Nearly every Sunday my zen center friends and I go out to lunch after our morning services. These relationships are a rich and important part of my life. This Sunday I overheard two at the other end of the table discussing the one-with-everything zen joke. There is an addendum to that joke. The (secret zen master) hot dog vendor prepares the one hot dog with everything for the zen monk, and the monk hands her a twenty dollar bill. The vendor doesn't give the monk any change, and when the monk asks for it, she says, "Change comes from within."

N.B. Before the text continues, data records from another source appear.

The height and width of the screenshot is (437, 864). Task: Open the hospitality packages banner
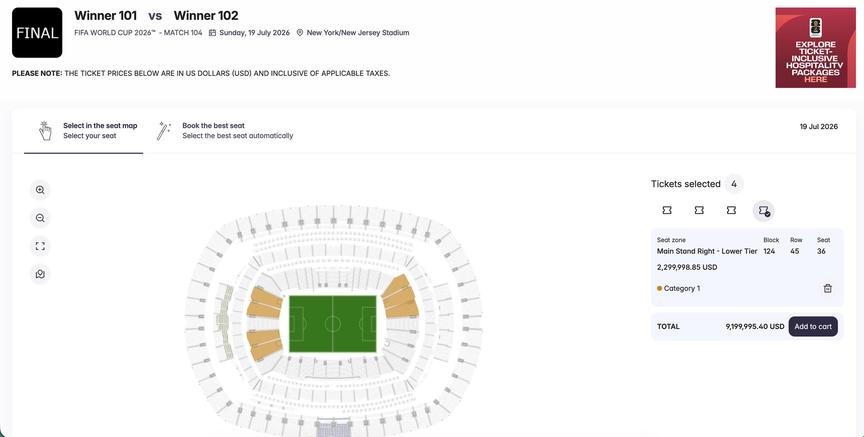point(815,47)
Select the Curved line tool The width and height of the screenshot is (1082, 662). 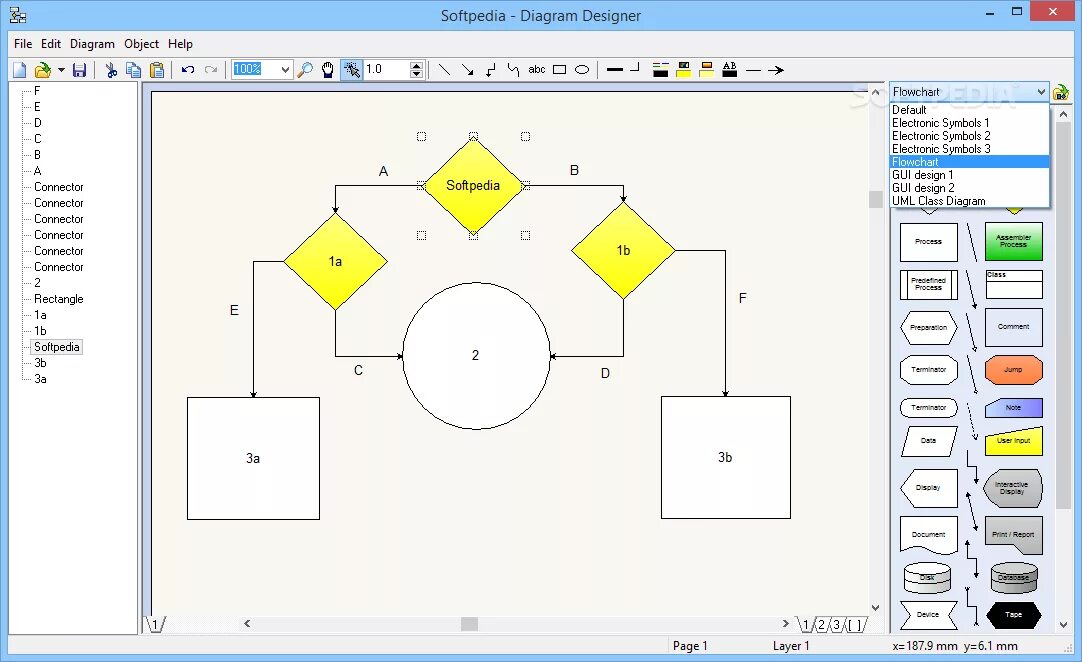tap(512, 69)
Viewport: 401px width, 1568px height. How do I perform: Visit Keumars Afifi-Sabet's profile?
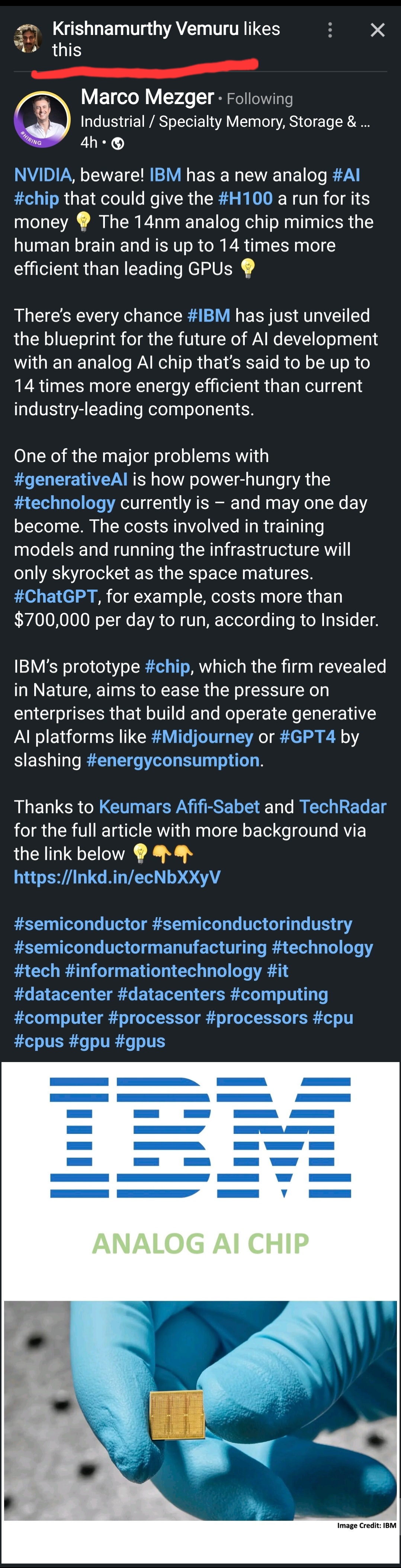coord(179,807)
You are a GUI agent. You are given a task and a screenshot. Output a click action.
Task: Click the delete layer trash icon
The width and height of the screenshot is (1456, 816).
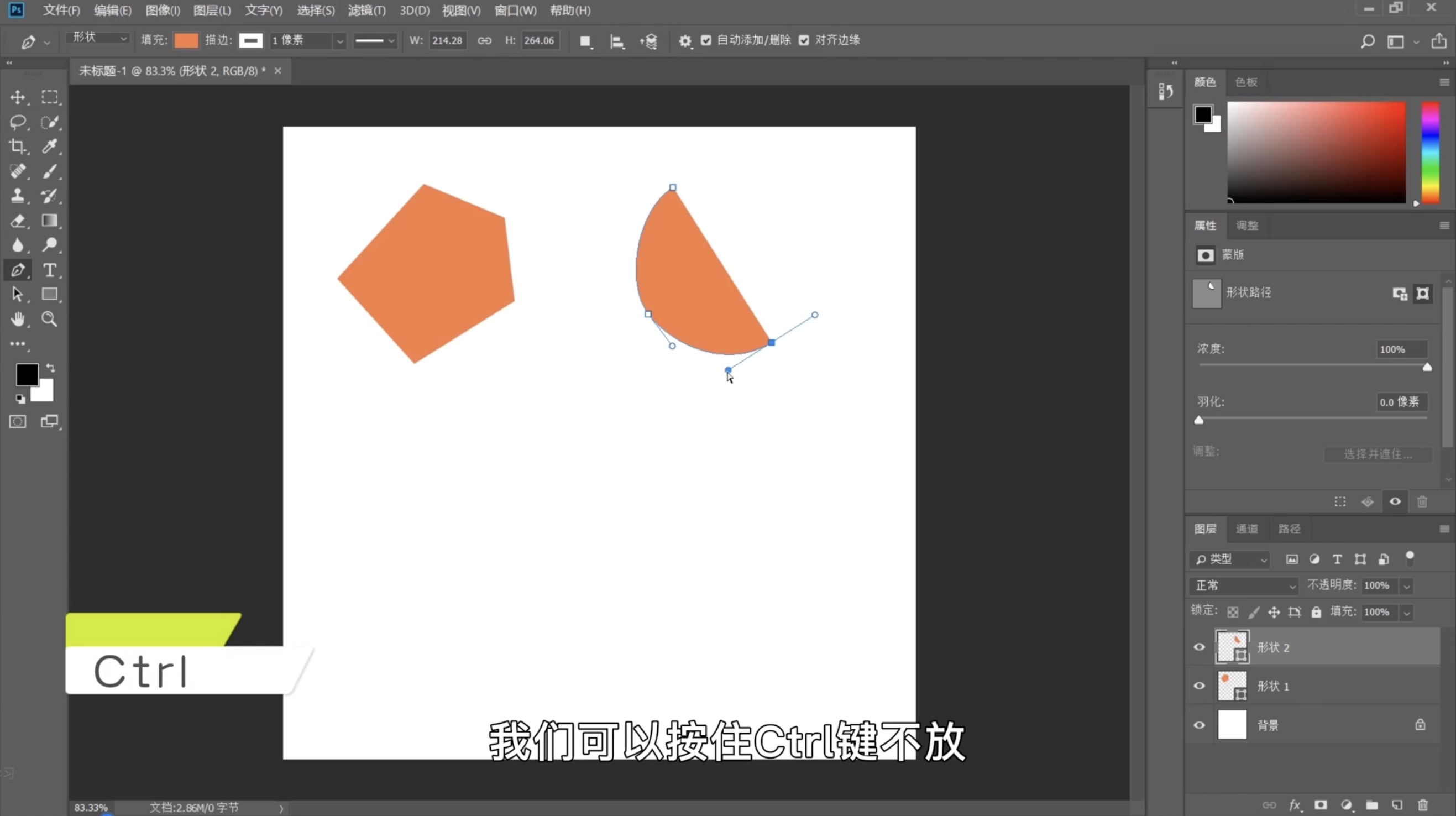[x=1423, y=805]
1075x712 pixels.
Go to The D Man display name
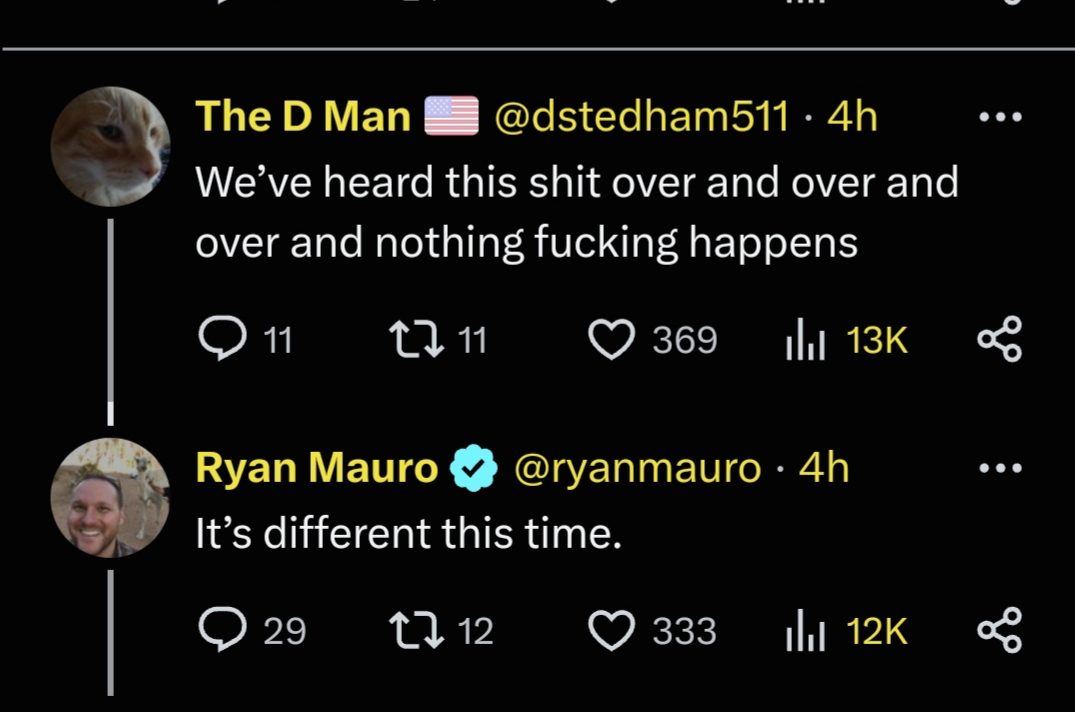(303, 117)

Zen is full of pithy stories about change coming from within, about one's whole connection to a person or thing changing because of one's own perception or attitude. Take for example the rowboat story. Briefly, someone in a boat is about to get hit by another boat. He yells and screams for the other boat to change course, and gets quite angry. Finally when it is close enough, he sees the boat is adrift, no one is on board. Now he laughs. Nothing about the boat changed but his perception and his own attitude. In its barest essence, zen is about paying attention to those changes within.

Right now I'm working on laying the foundation of what 'adventures in multiplicity' means to me. Before I started, I'd laugh to myself over my adventures in polyamory, which led to the broader concept. It's hard to summarize my multitudinous world view without hauling out the photo albums of my internal life, paging through, pointing out how I got here, how I got there. It's also hard because some part of this is a way to explain myself to my Buddhist friends who'd like to understand, but don't, why I choose polyamory.

My choice of polyamory is a natural outcome of my Buddhist practice. Some will think that rather shocking, as we have a Buddhist precept that says "Do not misuse sexuality," and it is often interpreted rather conservatively. I have been taught that rather than commandments, the precepts are guidelines through which we measure ourselves, and find our own internal truth that fulfills them. I don't recall ever feeling possessive of my significant other, or jealous, or wishing him to be faithful to me. I have likewise experienced a reluctance to look toward a future of committed monogamy. I did choose monogamy: my first marriage lasted nearly seven years, and we'd been together around eleven years. Throughout those years, I did not demand monogamy. He wanted me to be his everything, and was jealous not only of male friends, but of anything that took my time away from him, even my Buddhist practice. Ultimately, thanks to my Buddhist practice, my unconscious fear of being alone became conscious and that fear no longer held me in its thrall.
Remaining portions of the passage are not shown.